Rogue deception techniques continue to evolve
The unpleasant folks who make their living selling useless rogue security products continue to refine their techniques for deception.
The latest imitator is a new variant of the Fake Microsoft Software Removal Tool rogue that is popping up these days (literally) recommending that users purchase “Shield EC AV.”
(graphic credit sUBs @ MR)
On the ShieldEC Antivirus purchase page, we even find a mono-color imitation of Microsoft’s Windows “flag” logo:
Vipre detects the threat as Trojan.Win32.Generic!BT
In two years, we’ve seen the rogue creators move from a simple “technical” look of their graphic interfaces and purchase web sites to imitations of anti-virus products then on to the names and looks of more technical security applications.

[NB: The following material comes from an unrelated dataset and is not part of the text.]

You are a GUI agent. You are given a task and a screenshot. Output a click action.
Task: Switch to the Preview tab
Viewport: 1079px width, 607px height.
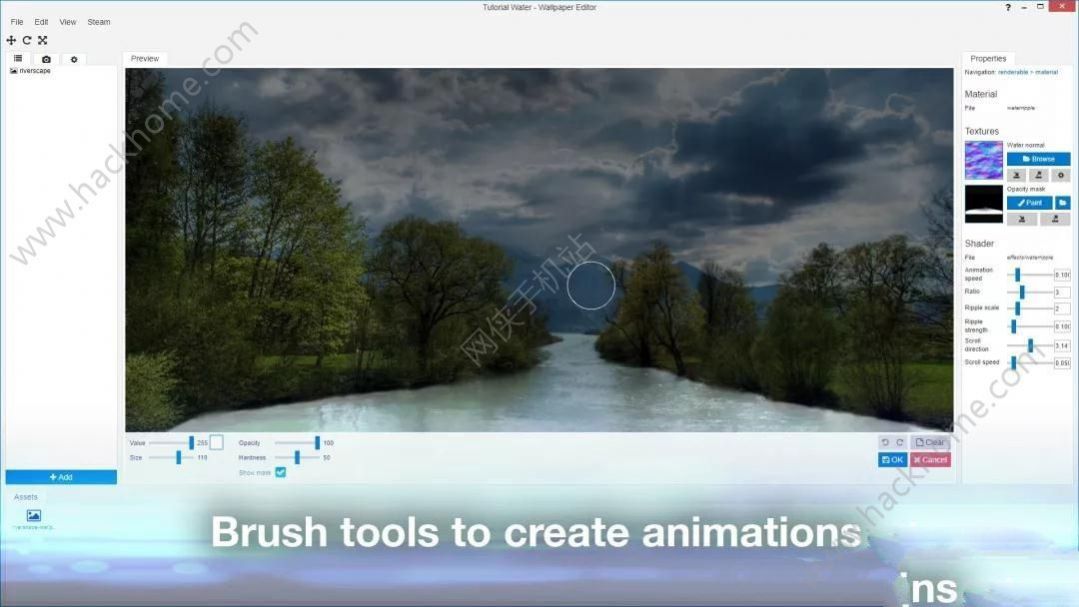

The first rogues: create an official aura
Their first “demographic” seemed to be inexperienced Internet users who had heard about anti-virus products, but weren’t really that checked out on them (and certainly hadn’t purchased one.) The first rogues had names like Astrum Antivirus Pro (Dec. 2008), MalwareBell (Jan. 2009) and XP-Police Antivirus (Jan. 2009). They projected an image of “anti-virus – security – very technical.”
Wave two: imitate the name or look of legitimate AV products
Soon, however, knowledge of the rogue security product phenomena became widespread and the rogue makers began naming their creations after legitimate anti-virus products in order to fool Internet users who might know a bit about security products:
Antivirus360 (Jan. 2010) was obviously an attempt to confuse a victim with Norton 360, Symantec’s popular anti-virus product.
A rogue that surfaced in February, named “Security Anti-Virus Suite” extensively plagiarized the umbrella logo and look of the web site of the legitimate Avira anti-virus product
In May, a rogue that called itself “ByteDefender” was obviously picking up on the name of the legitimate product “BitDefender” .
Wave three: imitate the name and look of security tools used by administrators
The latest twist to the rogue GUI “look and feel” is an imitation of the names and design of more sophisticated security applications – those that might be used by system administrators or IT professionals. Home users, even knowledgeable ones, probably wouldn’t be familiar with these.
Last week we blogged about a rogue that called itself “Wireshark Antivirus.”
That’s clearly an attempt to confuse a victim who might do a Web search to check on the legitimacy of what is before him. Wireshark is a popular network analysis tool.
In June, Microsoft posted information about a rogue “SysInternals Antivirus” which obviously is trying to suck reputation from Microsoft’s SysInternals security suite.